I really enjoy winter. It may even be my favorite season. Which may sound strange coming from someone who lives for dirt and plants (and who was born and raised in southwest Florida!). The gardening possibilities seem endless in winter. Winter shades of taupes and tans are like a blank canvas.
I can expand there. Maybe plant the tomatoes over there? Sunflowers here?
Winter is a time of inspiration. Tomorrow the high will be seven (degrees Farenheit). Seven is my favorite number. (See? There’s always a brighter side!) Blustery, windy frigid weather can be inconvenient. Long hair sticking to the velcro of coats and rising up with static electricity and tickling your face and obscuring your view (I’m thinking of Babyzilla here haha). Gloves, scarves, mittens, hats. Scraping ice off windshields, salting the driveway, shoveling heavy snow. Winter adds elements of adventure and survival to prosaic activities and errands. Watching the sunrise, listening to the radio and wandering thoughts are the commutes of summer. In winter, a commute is often a silent ride of hypervigilance. Eyes wide scanning for black ice, creeping slowly down steep, snowy roads with short and fervent prayers. More darkness, more fear (don’t worry Mom, I drive very slowly and carefully!) Winter is a harder season. Maybe I like the challenge? What I really like is to daydream of garden futures (not whilst driving of course!)

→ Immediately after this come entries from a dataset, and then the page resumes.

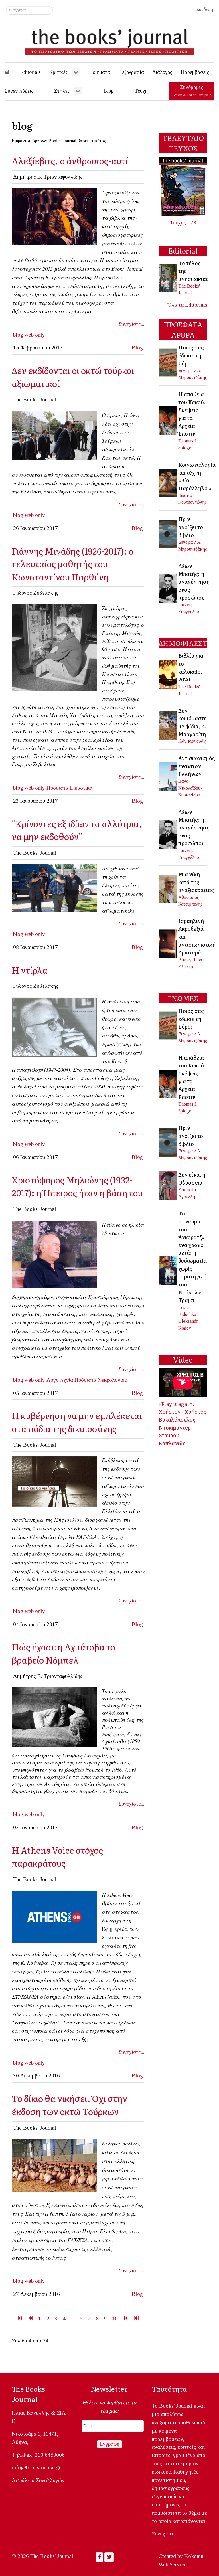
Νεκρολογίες (112, 1380)
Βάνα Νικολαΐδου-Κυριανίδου (190, 788)
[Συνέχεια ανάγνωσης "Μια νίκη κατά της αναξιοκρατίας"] (168, 888)
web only (35, 335)
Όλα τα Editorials (187, 305)
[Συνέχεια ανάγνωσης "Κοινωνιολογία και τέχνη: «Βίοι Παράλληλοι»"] (168, 483)
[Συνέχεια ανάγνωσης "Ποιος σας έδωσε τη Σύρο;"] (168, 362)
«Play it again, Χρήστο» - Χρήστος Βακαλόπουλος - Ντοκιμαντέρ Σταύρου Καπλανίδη (182, 1423)
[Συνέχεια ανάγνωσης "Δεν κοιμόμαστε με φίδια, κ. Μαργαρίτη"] (168, 725)
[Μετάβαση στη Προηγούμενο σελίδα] (30, 2319)
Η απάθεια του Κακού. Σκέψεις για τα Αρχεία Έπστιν (192, 413)
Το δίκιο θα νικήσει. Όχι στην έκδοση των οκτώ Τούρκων (69, 2105)
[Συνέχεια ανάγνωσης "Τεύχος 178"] (183, 186)
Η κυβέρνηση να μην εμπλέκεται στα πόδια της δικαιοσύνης (77, 1422)
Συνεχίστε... (131, 324)
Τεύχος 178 (183, 223)
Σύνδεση (204, 9)
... (72, 2319)
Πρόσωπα (57, 788)
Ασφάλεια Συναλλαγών (38, 2480)
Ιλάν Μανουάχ (192, 741)
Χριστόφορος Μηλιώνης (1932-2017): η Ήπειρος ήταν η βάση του (77, 1186)
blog (18, 335)
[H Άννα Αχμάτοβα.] (54, 1717)
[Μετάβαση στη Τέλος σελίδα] (136, 2319)
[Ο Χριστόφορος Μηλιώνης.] (54, 1254)
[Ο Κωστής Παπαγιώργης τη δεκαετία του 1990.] (54, 1027)
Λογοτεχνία (59, 1380)
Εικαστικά (81, 788)
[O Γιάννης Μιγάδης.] (54, 647)
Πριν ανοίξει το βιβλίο (190, 527)
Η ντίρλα (30, 969)
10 (115, 2319)
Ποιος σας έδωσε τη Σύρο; (191, 355)
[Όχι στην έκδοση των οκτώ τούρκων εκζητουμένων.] (54, 1481)
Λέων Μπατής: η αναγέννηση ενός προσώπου (194, 581)
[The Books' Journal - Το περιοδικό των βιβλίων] (109, 40)
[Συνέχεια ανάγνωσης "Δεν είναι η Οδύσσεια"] (168, 1185)
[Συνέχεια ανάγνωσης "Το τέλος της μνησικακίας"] (168, 277)
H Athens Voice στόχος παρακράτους (57, 1856)
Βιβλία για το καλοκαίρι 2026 (190, 667)
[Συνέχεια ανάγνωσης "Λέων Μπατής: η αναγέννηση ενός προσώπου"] (168, 588)
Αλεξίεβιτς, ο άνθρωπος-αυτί (70, 160)
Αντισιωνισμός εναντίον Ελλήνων (196, 766)
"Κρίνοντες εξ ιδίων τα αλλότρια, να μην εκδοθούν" (77, 830)
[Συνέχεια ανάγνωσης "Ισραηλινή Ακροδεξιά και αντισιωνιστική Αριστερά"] (168, 943)
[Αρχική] (11, 72)
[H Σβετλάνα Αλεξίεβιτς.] (54, 216)
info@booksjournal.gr (36, 2467)
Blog (137, 348)
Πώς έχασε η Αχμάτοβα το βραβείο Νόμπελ (63, 1653)
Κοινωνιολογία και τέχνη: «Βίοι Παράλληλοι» (197, 476)
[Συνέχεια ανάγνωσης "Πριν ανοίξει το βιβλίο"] (168, 533)
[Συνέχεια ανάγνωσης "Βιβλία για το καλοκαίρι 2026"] (168, 674)
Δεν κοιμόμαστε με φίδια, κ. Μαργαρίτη (192, 722)
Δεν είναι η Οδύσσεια (191, 1178)
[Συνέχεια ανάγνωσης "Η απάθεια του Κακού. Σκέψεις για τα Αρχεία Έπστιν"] (168, 420)
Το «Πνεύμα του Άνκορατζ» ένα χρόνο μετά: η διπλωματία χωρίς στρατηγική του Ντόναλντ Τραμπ (192, 1256)
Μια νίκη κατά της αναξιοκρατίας (196, 882)
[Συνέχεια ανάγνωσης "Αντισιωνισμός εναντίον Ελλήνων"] (168, 776)
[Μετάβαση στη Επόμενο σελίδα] (126, 2319)
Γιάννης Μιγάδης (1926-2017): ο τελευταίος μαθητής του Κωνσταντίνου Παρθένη (72, 563)
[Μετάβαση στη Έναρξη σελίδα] (20, 2319)
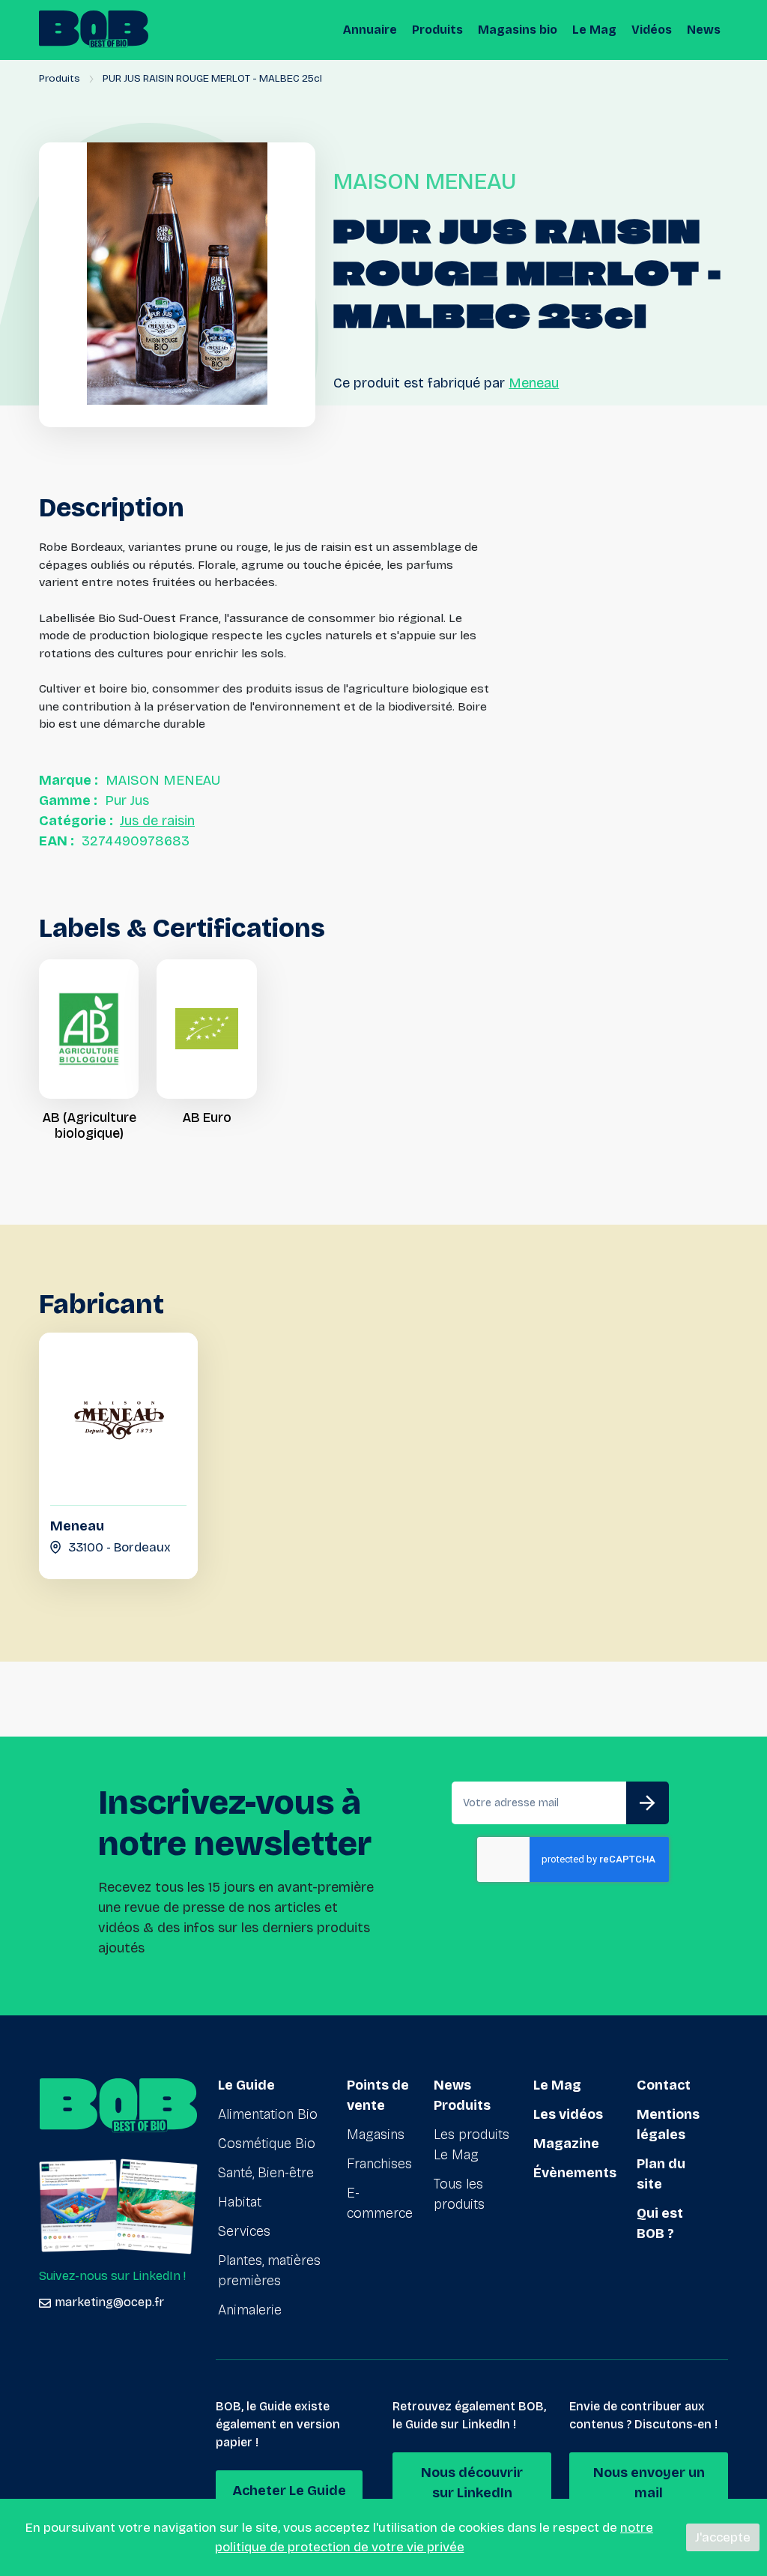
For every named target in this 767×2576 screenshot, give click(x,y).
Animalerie (250, 2310)
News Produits (462, 2095)
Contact (664, 2085)
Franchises (379, 2164)
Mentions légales (668, 2124)
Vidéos (651, 29)
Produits (437, 29)
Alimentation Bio (268, 2114)
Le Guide (246, 2085)
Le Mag (594, 29)
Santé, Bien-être (266, 2173)
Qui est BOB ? (660, 2223)
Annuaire (370, 29)
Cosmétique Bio (266, 2143)
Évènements (574, 2173)
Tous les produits (459, 2194)
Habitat (239, 2202)
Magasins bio (517, 29)
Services (244, 2231)
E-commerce (380, 2203)
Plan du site (661, 2174)
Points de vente (378, 2095)
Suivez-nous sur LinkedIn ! (112, 2276)
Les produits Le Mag (471, 2144)
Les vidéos (568, 2114)
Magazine (566, 2143)
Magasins (375, 2134)
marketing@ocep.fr (109, 2302)
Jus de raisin (157, 820)
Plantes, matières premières (269, 2270)
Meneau (534, 383)
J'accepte (723, 2537)
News (704, 29)
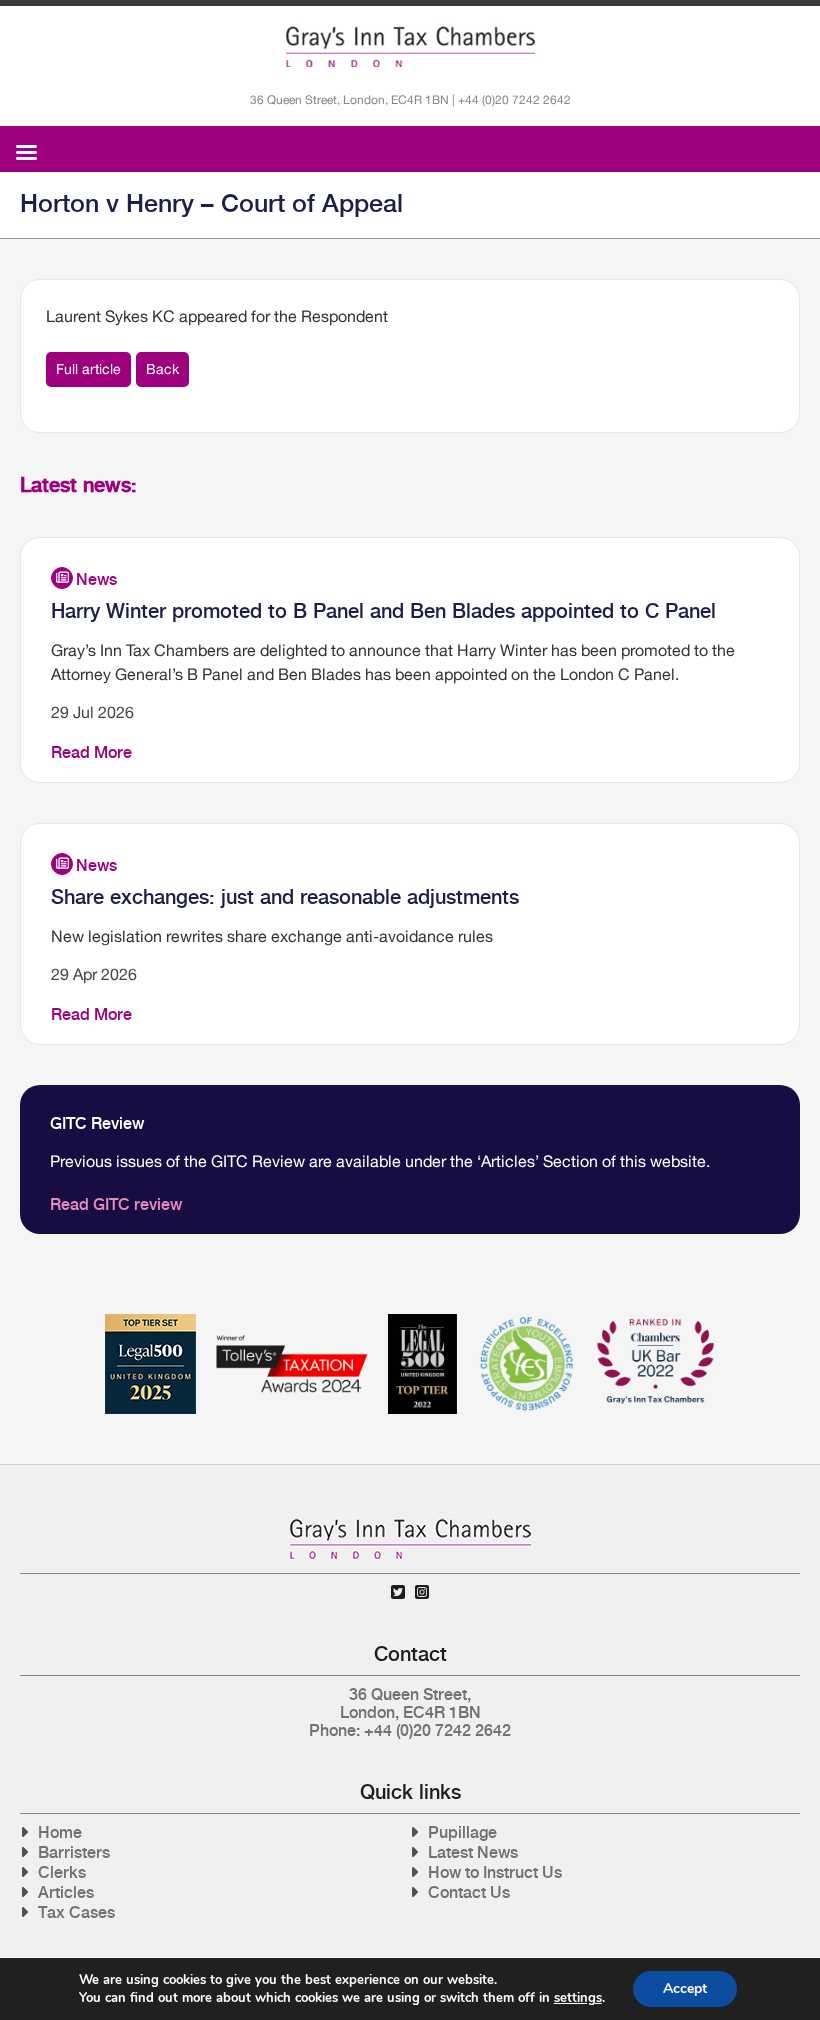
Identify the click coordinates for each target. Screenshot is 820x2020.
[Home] (410, 47)
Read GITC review (116, 1204)
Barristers (74, 1852)
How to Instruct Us (495, 1872)
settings (578, 1998)
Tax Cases (76, 1912)
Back (162, 369)
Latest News (473, 1852)
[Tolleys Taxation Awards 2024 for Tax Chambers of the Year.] (292, 1321)
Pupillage (462, 1832)
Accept (685, 1988)
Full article (88, 369)
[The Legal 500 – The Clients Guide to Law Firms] (422, 1321)
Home (60, 1832)
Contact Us (469, 1892)
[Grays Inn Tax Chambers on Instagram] (422, 1592)
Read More (91, 752)
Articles (66, 1892)
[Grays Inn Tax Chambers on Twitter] (398, 1592)
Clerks (62, 1872)
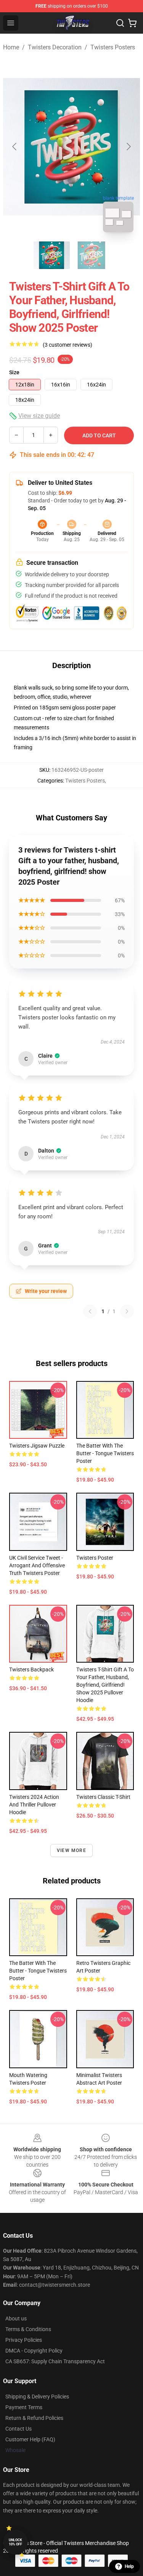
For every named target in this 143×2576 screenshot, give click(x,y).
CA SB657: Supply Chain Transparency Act (55, 2361)
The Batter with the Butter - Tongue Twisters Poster (105, 1453)
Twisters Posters (112, 47)
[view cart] (132, 23)
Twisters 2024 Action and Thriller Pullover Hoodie (34, 1804)
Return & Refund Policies (34, 2418)
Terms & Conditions (28, 2329)
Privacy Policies (23, 2340)
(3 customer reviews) (67, 345)
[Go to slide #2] (91, 255)
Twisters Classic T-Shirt (103, 1797)
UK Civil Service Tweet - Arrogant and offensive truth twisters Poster (37, 1565)
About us (16, 2318)
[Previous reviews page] (90, 1311)
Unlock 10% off (15, 2542)
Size (14, 372)
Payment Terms (23, 2407)
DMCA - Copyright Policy (34, 2351)
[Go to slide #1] (52, 255)
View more (71, 1850)
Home (11, 47)
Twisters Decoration (55, 47)
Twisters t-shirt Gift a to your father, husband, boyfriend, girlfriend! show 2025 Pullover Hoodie (105, 1684)
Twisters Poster (94, 1558)
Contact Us (18, 2429)
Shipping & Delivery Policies (37, 2396)
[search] (120, 23)
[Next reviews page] (127, 1311)
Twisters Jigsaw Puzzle (36, 1446)
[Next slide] (128, 147)
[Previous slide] (15, 147)
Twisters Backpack (31, 1669)
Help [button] (129, 2566)
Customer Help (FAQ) (30, 2439)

I love spotting covered things in winter. They remind me of the sculptures of Christo and Jeanne-Claude.
Taking time to explore art in winter inspires the spring garden.
What sculptural elements could we add to Spy Garden? How can we add more whimsy and interest? How can we make the garden unique this year?
Per Kristian Nygård, a Norwegian artist, had a recent exhibition in Oslo that is very inspiring…
Walter de Maria’s Earth Room (from 1977) is also rife with possibility…
Wouldn’t it be fun to have a greenhouse like that?! Many people question “That’s art?!” What do you think? Back in Spy Garden, we re-hung a lot of our own art work. I find changing the position of art can do wonders for freshening up the house.
All of the Christmas decorations are packed away, but I like to keep the outdoor lights on for as long as possible (maybe through the whole month of January!?)